**What you have to do**: A word-for-word restatement of every record is required.

**Given data**:
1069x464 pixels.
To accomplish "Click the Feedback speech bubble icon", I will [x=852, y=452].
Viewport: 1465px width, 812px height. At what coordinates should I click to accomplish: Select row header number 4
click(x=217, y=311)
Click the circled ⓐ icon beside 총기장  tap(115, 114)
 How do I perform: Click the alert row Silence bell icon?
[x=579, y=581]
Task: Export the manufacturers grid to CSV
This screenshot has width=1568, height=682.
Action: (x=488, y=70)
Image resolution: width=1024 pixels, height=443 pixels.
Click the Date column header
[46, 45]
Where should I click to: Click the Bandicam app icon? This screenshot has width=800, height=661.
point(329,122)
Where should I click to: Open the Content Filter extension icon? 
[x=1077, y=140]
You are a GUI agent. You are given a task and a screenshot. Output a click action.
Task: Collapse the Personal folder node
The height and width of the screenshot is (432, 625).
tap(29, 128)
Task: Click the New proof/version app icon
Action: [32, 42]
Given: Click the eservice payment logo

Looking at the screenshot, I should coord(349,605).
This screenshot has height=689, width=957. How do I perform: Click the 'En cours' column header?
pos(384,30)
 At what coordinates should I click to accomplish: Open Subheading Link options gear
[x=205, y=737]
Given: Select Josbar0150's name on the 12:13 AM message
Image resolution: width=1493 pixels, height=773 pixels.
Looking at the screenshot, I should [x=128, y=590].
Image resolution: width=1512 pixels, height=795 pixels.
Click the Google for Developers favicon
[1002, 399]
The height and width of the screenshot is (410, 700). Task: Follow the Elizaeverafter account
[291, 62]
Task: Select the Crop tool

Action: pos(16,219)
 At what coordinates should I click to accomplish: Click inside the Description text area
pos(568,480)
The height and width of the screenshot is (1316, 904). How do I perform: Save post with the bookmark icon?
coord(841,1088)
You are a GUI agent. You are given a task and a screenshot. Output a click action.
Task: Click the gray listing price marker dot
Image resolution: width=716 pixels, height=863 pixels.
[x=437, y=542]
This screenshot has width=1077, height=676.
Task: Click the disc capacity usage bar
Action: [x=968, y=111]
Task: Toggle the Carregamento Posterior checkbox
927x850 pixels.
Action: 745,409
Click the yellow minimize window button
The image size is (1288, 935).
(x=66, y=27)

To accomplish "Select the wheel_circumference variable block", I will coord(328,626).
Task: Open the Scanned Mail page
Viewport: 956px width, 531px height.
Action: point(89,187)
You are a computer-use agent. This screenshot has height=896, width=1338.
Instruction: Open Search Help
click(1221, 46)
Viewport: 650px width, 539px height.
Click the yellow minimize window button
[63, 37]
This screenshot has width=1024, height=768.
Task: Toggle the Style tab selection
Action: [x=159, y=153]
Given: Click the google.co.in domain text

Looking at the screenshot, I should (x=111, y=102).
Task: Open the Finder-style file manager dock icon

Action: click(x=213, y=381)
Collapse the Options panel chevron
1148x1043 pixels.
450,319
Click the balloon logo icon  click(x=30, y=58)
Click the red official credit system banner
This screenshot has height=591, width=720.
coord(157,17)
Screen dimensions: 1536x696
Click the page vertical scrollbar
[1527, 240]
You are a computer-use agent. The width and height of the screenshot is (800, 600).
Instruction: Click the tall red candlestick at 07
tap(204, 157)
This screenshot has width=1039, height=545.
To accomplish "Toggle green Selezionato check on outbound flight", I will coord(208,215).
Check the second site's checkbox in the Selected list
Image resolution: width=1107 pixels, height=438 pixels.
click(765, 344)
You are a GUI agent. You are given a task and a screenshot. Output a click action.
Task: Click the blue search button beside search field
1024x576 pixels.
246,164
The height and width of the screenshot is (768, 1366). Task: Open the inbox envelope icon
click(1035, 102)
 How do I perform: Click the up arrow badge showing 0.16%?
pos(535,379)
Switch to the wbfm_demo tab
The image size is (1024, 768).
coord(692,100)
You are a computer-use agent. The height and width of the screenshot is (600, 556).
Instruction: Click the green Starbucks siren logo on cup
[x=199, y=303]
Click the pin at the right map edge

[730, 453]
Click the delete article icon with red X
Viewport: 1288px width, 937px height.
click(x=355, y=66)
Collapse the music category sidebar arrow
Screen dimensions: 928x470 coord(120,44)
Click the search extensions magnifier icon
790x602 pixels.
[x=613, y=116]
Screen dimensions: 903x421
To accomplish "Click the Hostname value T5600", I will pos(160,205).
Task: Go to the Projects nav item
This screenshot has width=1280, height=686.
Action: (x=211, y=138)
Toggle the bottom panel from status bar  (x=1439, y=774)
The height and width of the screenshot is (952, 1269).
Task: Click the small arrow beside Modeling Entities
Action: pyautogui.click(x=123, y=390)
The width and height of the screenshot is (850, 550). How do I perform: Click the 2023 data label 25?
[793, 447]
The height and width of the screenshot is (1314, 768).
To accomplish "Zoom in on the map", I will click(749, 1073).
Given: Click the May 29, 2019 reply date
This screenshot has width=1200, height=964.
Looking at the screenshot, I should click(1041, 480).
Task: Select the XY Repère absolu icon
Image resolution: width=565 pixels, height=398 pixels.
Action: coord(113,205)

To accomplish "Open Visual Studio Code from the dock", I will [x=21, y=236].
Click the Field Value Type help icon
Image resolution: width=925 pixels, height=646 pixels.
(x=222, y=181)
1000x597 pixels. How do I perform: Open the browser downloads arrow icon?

**Task solution**:
1069x464 pixels.
To accomplish "Click the Feedback speech bubble icon", I will [x=852, y=452].
Viewport: 1465px width, 812px height. At what coordinates should I click to accomplish: Select row header number 4
click(x=217, y=311)
Click the circled ⓐ icon beside 총기장  tap(115, 114)
 How do I perform: Click the alert row Silence bell icon?
[x=579, y=581]
Task: Export the manufacturers grid to CSV
This screenshot has width=1568, height=682.
Action: (x=488, y=70)
Image resolution: width=1024 pixels, height=443 pixels.
Click the Date column header
[46, 45]
Where should I click to: Click the Bandicam app icon? This screenshot has width=800, height=661.
point(329,122)
Where should I click to: Open the Content Filter extension icon? 
[x=1077, y=140]
You are a GUI agent. You are given a task and a screenshot. Output a click action.
Task: Collapse the Personal folder node
The height and width of the screenshot is (432, 625).
tap(29, 128)
Task: Click the New proof/version app icon
Action: [32, 42]
Given: Click the eservice payment logo

Looking at the screenshot, I should coord(349,605).
This screenshot has height=689, width=957. How do I perform: Click the 'En cours' column header?
pos(384,30)
 At what coordinates should I click to accomplish: Open Subheading Link options gear
[x=205, y=737]
Given: Select Josbar0150's name on the 12:13 AM message
Image resolution: width=1493 pixels, height=773 pixels.
Looking at the screenshot, I should [x=128, y=590].
Image resolution: width=1512 pixels, height=795 pixels.
Click the Google for Developers favicon
[1002, 399]
The height and width of the screenshot is (410, 700). Task: Follow the Elizaeverafter account
[291, 62]
Task: Select the Crop tool

Action: pos(16,219)
 At what coordinates should I click to accomplish: Click inside the Description text area
pos(568,480)
The height and width of the screenshot is (1316, 904). How do I perform: Save post with the bookmark icon?
coord(841,1088)
You are a GUI agent. You are given a task and a screenshot. Output a click action.
Task: Click the gray listing price marker dot
Image resolution: width=716 pixels, height=863 pixels.
[x=437, y=542]
This screenshot has width=1077, height=676.
Task: Click the disc capacity usage bar
Action: [x=968, y=111]
Task: Toggle the Carregamento Posterior checkbox
927x850 pixels.
Action: 745,409
Click the yellow minimize window button
The image size is (1288, 935).
(x=66, y=27)

To accomplish "Select the wheel_circumference variable block", I will coord(328,626).
Task: Open the Scanned Mail page
Viewport: 956px width, 531px height.
Action: point(89,187)
You are a computer-use agent. This screenshot has height=896, width=1338.
Instruction: Open Search Help
click(1221, 46)
Viewport: 650px width, 539px height.
Click the yellow minimize window button
[63, 37]
This screenshot has width=1024, height=768.
Task: Toggle the Style tab selection
Action: [x=159, y=153]
Given: Click the google.co.in domain text

Looking at the screenshot, I should (x=111, y=102).
Task: Open the Finder-style file manager dock icon

Action: click(x=213, y=381)
Collapse the Options panel chevron
1148x1043 pixels.
450,319
Click the balloon logo icon  click(x=30, y=58)
Click the red official credit system banner
This screenshot has height=591, width=720.
coord(157,17)
Screen dimensions: 1536x696
Click the page vertical scrollbar
[1527, 240]
You are a computer-use agent. The width and height of the screenshot is (800, 600).
Instruction: Click the tall red candlestick at 07
tap(204, 157)
This screenshot has width=1039, height=545.
To accomplish "Toggle green Selezionato check on outbound flight", I will coord(208,215).
Check the second site's checkbox in the Selected list
Image resolution: width=1107 pixels, height=438 pixels.
click(765, 344)
You are a GUI agent. You are given a task and a screenshot. Output a click action.
Task: Click the blue search button beside search field
1024x576 pixels.
246,164
The height and width of the screenshot is (768, 1366). Task: Open the inbox envelope icon
click(1035, 102)
 How do I perform: Click the up arrow badge showing 0.16%?
pos(535,379)
Switch to the wbfm_demo tab
The image size is (1024, 768).
coord(692,100)
You are a computer-use agent. The height and width of the screenshot is (600, 556).
Instruction: Click the green Starbucks siren logo on cup
[x=199, y=303]
Click the pin at the right map edge

[730, 453]
Click the delete article icon with red X
Viewport: 1288px width, 937px height.
click(x=355, y=66)
Collapse the music category sidebar arrow
Screen dimensions: 928x470 coord(120,44)
Click the search extensions magnifier icon
790x602 pixels.
[x=613, y=116]
Screen dimensions: 903x421
To accomplish "Click the Hostname value T5600", I will pos(160,205).
Task: Go to the Projects nav item
This screenshot has width=1280, height=686.
Action: (x=211, y=138)
Toggle the bottom panel from status bar  (x=1439, y=774)
The height and width of the screenshot is (952, 1269).
Task: Click the small arrow beside Modeling Entities
Action: pyautogui.click(x=123, y=390)
The width and height of the screenshot is (850, 550). How do I perform: Click the 2023 data label 25?
[793, 447]
The height and width of the screenshot is (1314, 768).
To accomplish "Zoom in on the map", I will click(749, 1073).
Given: Click the May 29, 2019 reply date
This screenshot has width=1200, height=964.
Looking at the screenshot, I should click(1041, 480).
Task: Select the XY Repère absolu icon
Image resolution: width=565 pixels, height=398 pixels.
Action: coord(113,205)

To accomplish "Open Visual Studio Code from the dock", I will [x=21, y=236].
Click the Field Value Type help icon
Image resolution: width=925 pixels, height=646 pixels.
(x=222, y=181)
1000x597 pixels. How do I perform: Open the browser downloads arrow icon?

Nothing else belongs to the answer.